Sometimes design is everything. Sadly, children have grown so accustomed to the polished, full-colour picture-book that publications that do not conform to this standard can't compete. My son refused to even look at Wisakyjak and the New World (Penumbra, 48 pages, $9.95 paper), by the Cree storyteller Adam Ballantyne, with woodcuts by Annie Downes Catterson. The book's ultraconservative design and stiff, grim, black-and-white woodcut illustrations were clearly an insuperable barrier to him. This is sad, because Wisakyjak and the New World is a wonderful story splendidly told. Wisakyjak is one of the incarnations of the Trickster; in this tale, he is a Noah figure who re-establishes the natural world after the devastation of a flood.
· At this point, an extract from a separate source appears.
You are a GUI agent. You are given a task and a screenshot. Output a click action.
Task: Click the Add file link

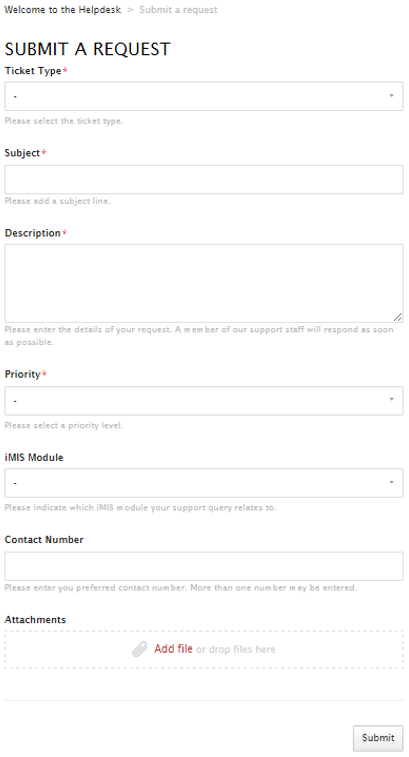(173, 649)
According to the introduction, Adam Ballantyne was an elder of the Peter Ballantyne Band of the Woodland Cree. In 193 7 he told the story in Cree to an American schoolteacher named Prentice G. Downes, who edited and transcribed it. Downes knew little Cree, so the story was translated for him by band members who spoke English. By publishing this book, Penumbra Press seems to have thrown itself blithely into the eye of the hurricane regarding the appropriation of Native leg-ends and myths. While Ballantyne is identified as the author, the copyright of the book rests with the illustrator, Annie Downes Catterson (Downes's daughter), and with the press. With little background myself in Native mythology, I have no idea of how faithful Downes's rendering is to the original, or how much the parallels between this and the Noah myth have been shaped by Downes's own cultural background. I was certainly not assisted in any way by the introduction by Robert Cockburn: it has a dusty, academic quality, as though Native culture were an artefact in a museum. The inappropriate presentation, both in terms of design and introduction, may, unfortunately, deny a fine book the audience it deserves.